3/21になし崩し的に宣言解除となり、平日の最終上映が18時過ぎの回まで伸びたので、
仕事を相当無理やり調整して見に行ったのであることよ。

感想:
一言で言うのは非常に難しいが、あえて言うならば…
これまでの自分の四半世紀がどういう人生だったのか、ラストシーンで穏やかな気持で思い出す映画、ということになるだろうか。
あくまで個人的な所管であって、TVを最初から追っかけてる人、序から見始めた人、あるいは最近話題になってるので一気観した人、それぞれぜんぜん異なる感想を持つことだろう。なお自分はEOEの前に深夜の再放送で全部見たクチ。

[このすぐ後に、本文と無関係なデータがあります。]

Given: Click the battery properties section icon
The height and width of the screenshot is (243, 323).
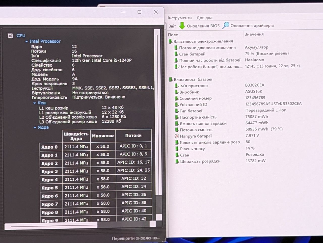Looking at the screenshot, I should pos(171,79).
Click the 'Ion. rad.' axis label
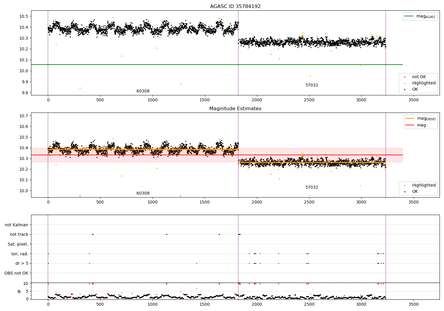 (x=20, y=254)
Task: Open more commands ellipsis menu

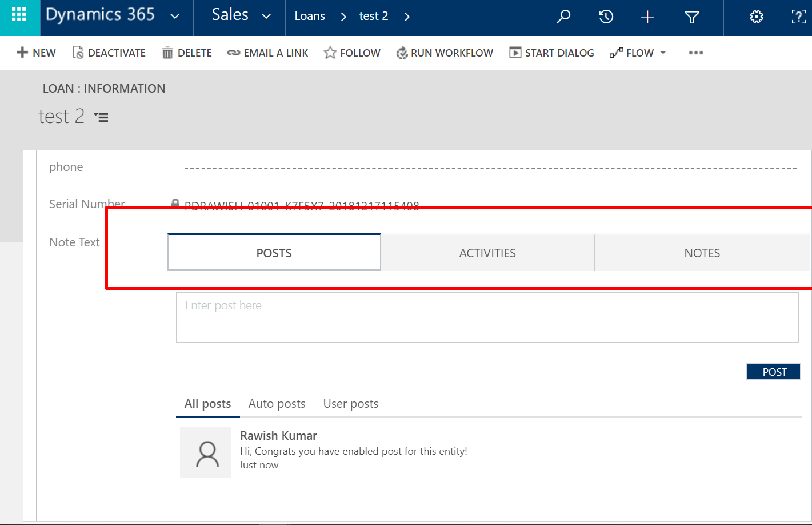Action: pyautogui.click(x=695, y=53)
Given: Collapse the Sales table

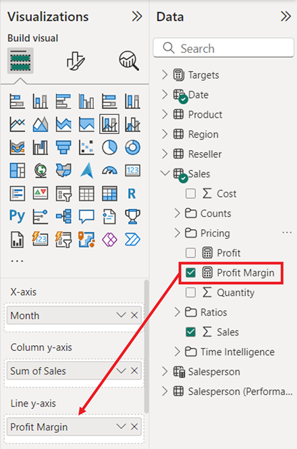Looking at the screenshot, I should [165, 173].
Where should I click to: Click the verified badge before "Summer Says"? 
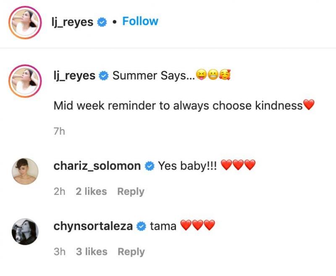[x=104, y=77]
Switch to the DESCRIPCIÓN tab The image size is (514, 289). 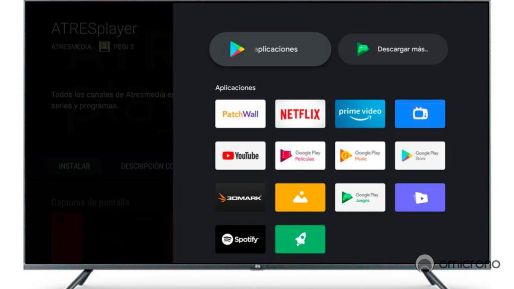[x=147, y=166]

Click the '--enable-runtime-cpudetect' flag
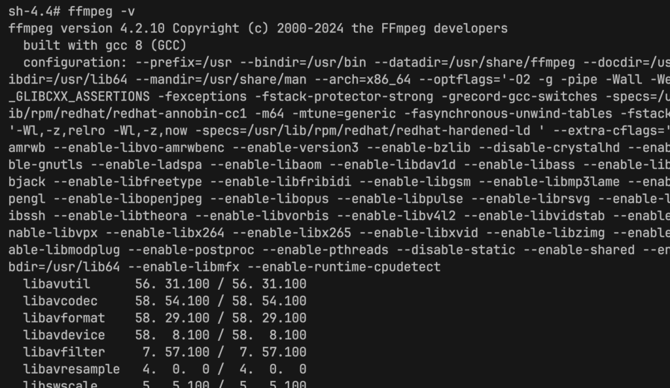pos(344,267)
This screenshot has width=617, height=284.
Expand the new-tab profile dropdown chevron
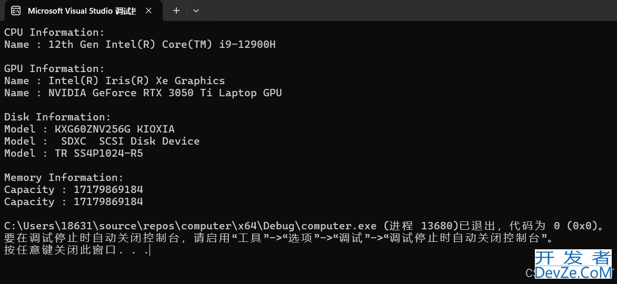point(196,11)
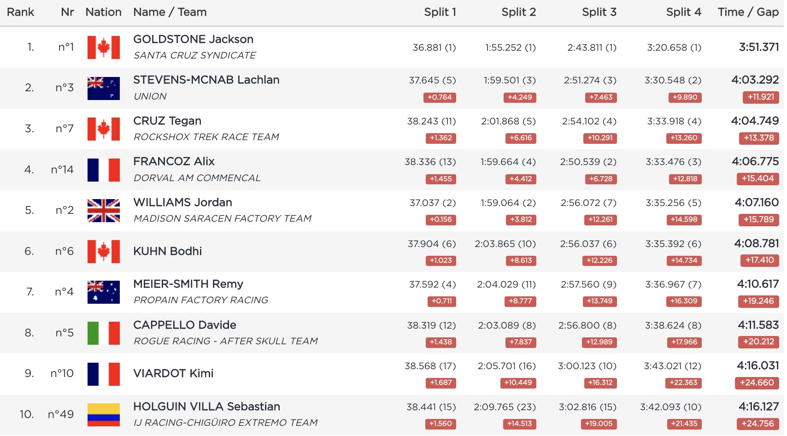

Qでさながら旧劇の再演でもあるかのようにシンジさん(そして観客も)踏んだり蹴ったりなことになっていたわけだが、シンはそこから立ち直るためのお話だった。
ここに関しては皆が同意するはず。
Qの大部分はここにつながるためだったと考えれば納得は行く。落として→上げる関係。
当初、急+?が同時上映の予定だったというのはこういうことだったんだろうね。

旧劇では、ダウンしてしまったシンジくんに誰も何も言ってあげられず、それどころかすべての状況が彼を苛む。
アスカはなにも言ってくれない、いつもの調子で罵ってもくれない。
身近な大人(ミサトさん、リツコさん、オペレーターズ)は状況への対処で手一杯だし、
そもそもシンジくんに嫌がらせして絶望的な状況にさせようとする悪い大人(お父さん、ゼーレ)がすべての糸を引いていた。
…すべての状況、環境、そして彼以外の人間すべてが彼を苛んでいた。そして最終的にあんなことになってしまったわけで…。
「旧劇はシンジくんが前向きに生きようと決めたのでハッピーエンドだ、残りの人もLCLから帰ってくるし!」
…という感想をよく見かけるけど、世界全部がたぶん赤ーい海やら廃墟やら、になっている状況なのは想像に難くないので、
 早晩人の醜さをまざまざと見せつけられて「ドウシテボクハコノ動物ヲ守ロウトシタノダ…ガイアー!」みたいなことにしかならんと思う。実際エヴァパイロットがどう思われているかというのはシンで克明に描写されたわけだし。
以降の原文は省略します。